◆ Exercise details
A word-for-word retyping of the listing is the goal.

[The data — start]

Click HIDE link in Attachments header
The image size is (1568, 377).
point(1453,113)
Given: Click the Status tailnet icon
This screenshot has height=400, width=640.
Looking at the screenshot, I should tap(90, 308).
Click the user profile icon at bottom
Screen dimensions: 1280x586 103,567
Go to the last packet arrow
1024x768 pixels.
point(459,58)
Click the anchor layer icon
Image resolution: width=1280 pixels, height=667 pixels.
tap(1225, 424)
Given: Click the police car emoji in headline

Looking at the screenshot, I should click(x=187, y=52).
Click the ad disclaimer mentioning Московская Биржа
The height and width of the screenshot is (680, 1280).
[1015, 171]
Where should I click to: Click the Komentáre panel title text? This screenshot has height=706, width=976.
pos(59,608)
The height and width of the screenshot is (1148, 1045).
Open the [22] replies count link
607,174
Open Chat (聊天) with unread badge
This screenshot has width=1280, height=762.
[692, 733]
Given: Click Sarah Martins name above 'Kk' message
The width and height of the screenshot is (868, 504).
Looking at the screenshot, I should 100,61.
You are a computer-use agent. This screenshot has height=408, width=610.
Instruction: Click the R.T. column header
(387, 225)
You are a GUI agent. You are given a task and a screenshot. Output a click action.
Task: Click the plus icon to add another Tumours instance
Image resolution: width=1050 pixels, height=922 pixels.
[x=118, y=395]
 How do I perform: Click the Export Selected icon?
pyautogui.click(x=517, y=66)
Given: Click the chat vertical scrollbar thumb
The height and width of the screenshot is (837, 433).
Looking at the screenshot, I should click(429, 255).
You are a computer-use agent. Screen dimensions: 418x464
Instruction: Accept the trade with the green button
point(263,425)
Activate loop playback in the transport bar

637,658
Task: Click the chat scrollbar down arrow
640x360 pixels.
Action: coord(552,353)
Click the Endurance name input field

[The data — finish]

◆ Solution to this exercise
Click HIDE link in Attachments header
The image size is (1568, 377).
point(1453,113)
Given: Click the Status tailnet icon
This screenshot has height=400, width=640.
Looking at the screenshot, I should tap(90, 308).
Click the user profile icon at bottom
Screen dimensions: 1280x586 103,567
Go to the last packet arrow
1024x768 pixels.
point(459,58)
Click the anchor layer icon
Image resolution: width=1280 pixels, height=667 pixels.
tap(1225, 424)
Given: Click the police car emoji in headline

Looking at the screenshot, I should click(x=187, y=52).
Click the ad disclaimer mentioning Московская Биржа
The height and width of the screenshot is (680, 1280).
[1015, 171]
Where should I click to: Click the Komentáre panel title text? This screenshot has height=706, width=976.
pos(59,608)
The height and width of the screenshot is (1148, 1045).
Open the [22] replies count link
607,174
Open Chat (聊天) with unread badge
This screenshot has width=1280, height=762.
[692, 733]
Given: Click Sarah Martins name above 'Kk' message
The width and height of the screenshot is (868, 504).
Looking at the screenshot, I should 100,61.
You are a computer-use agent. This screenshot has height=408, width=610.
Instruction: Click the R.T. column header
(387, 225)
You are a GUI agent. You are given a task and a screenshot. Output a click action.
Task: Click the plus icon to add another Tumours instance
Image resolution: width=1050 pixels, height=922 pixels.
[x=118, y=395]
 How do I perform: Click the Export Selected icon?
pyautogui.click(x=517, y=66)
Given: Click the chat vertical scrollbar thumb
The height and width of the screenshot is (837, 433).
Looking at the screenshot, I should click(429, 255).
You are a computer-use agent. Screen dimensions: 418x464
Instruction: Accept the trade with the green button
point(263,425)
Activate loop playback in the transport bar

637,658
Task: Click the chat scrollbar down arrow
640x360 pixels.
Action: coord(552,353)
Click the Endurance name input field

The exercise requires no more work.